**TRAVAIL DEMANDÉ**.
A. Traduisez en anglais la phrase suivante de l'extrait du dictionnaire : « Ménage se plaignait que, déjà de son tems, nos Poètes ne voulussent plus se servir de ce mot, qu' il trouvait três-beau et três-poétique. »
B. D'après l'extrait du dictionnaire, de quelle langue l'Académie dit-elle que le mot « ouragan » est emprunté ?

**EXTRAIT DU TEXTE**.

*****

OVIPâRE, adj. [3e lon. 4e e muet.] Il se dit des animaux, qui se multiplient par le moyen des oeufs.
   OUïR, Voy. OUïE.

OULE


OULE; pénult. longue dans moûle, elle est soûle; il se soûle, il foûle, la foûle, il roûle, écroûle; brève âilleurs.

OURAGAN


OURAGAN, s. m. [Richelet écrit aussi houragan: mais cette ortographe n' a point de fondement.] L' Acad. dit que ce mot est emprunté de l' Indien. Tempête violente, acompagnée de tourbillons.

OURDIR


OURDIR, v. act. [Our-di. _ M. Dandré Bardon écrit hourdir avec h: mauvaise ortographe.] Disposer les fils, pour faire la toile. "Ourdir une toile, la trame d' un drap, etc. = Fig. Ourdir une trahison; prendre des mesûres pour trahir. = Ourdir et tramer ne se confondent point dans le propre; mais au figuré, on les dit assez indiféremment. Cependant le 2d dit plus que le 1er. Ourdir, c' est comencer; tramer, c' est avancer l' ouvrage. On ourdit même une trame: on trame une trahison. Roub. = Le Proverbe dit: à toile ourdie Dieu envoie le fil: la Providence fournit des moyens pour achever l' ouvrage qu' on a comencé. = M. Andry dit que ce mot a beaucoup de grâce dans le figuré. "Peut-être, dit M. Patru, la verrons-nous un jour rompre de ses propres mains la trame qu' elle a ourdie. _ Ménage se plaignait que, déjà de son tems, nos Poètes ne voulussent plus se servir de ce mot, qu' il trouvait três-beau et três-poétique.

*****

**DONNÉES FOURNIES**.
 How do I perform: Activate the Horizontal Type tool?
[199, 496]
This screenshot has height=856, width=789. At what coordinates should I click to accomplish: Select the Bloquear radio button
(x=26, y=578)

*****

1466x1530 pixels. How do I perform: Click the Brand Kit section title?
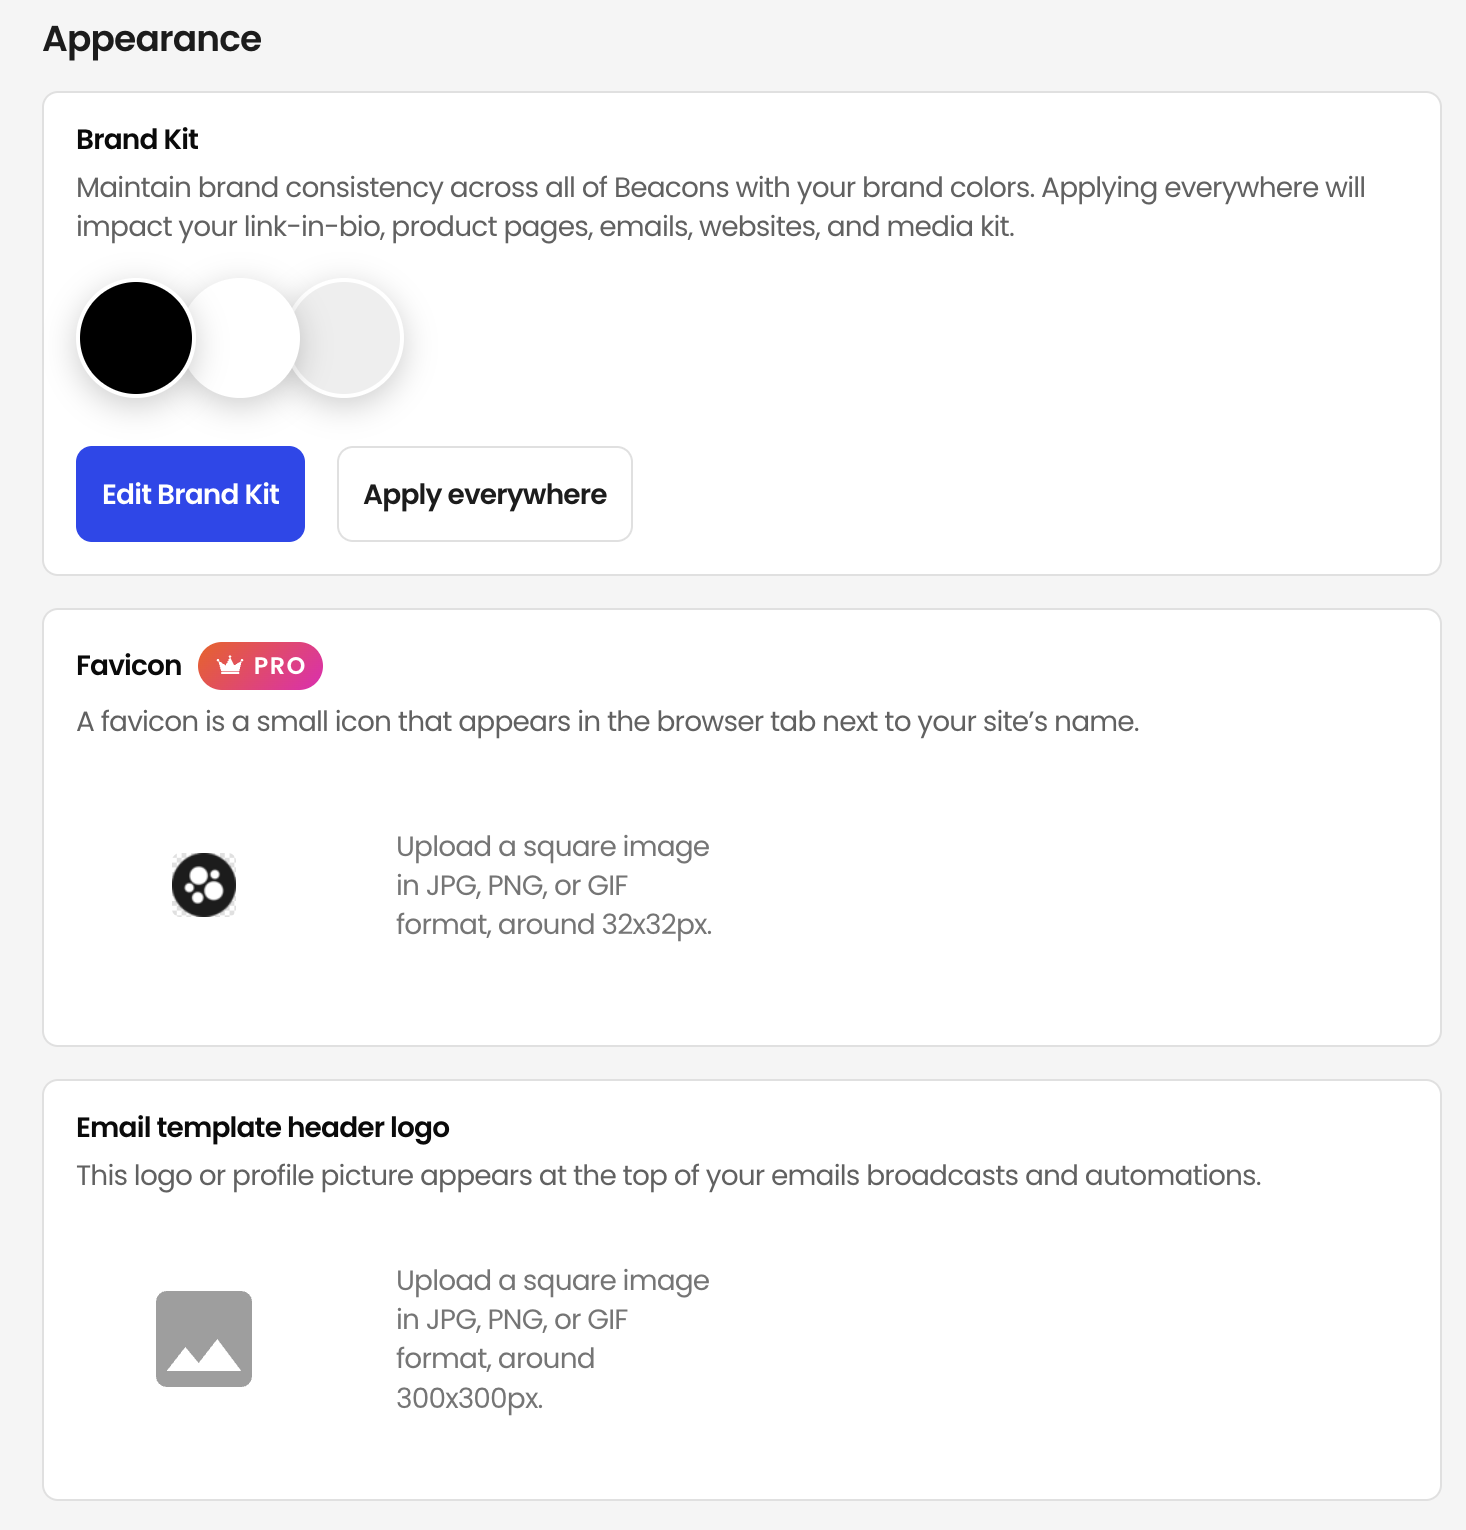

*****

**CORRIGÉ DE L'EXERCICE**.
A. Ménage complained that, already in his time, our poets no longer wanted to use this word, which he found very beautiful and very poetic.

B. De l'indien.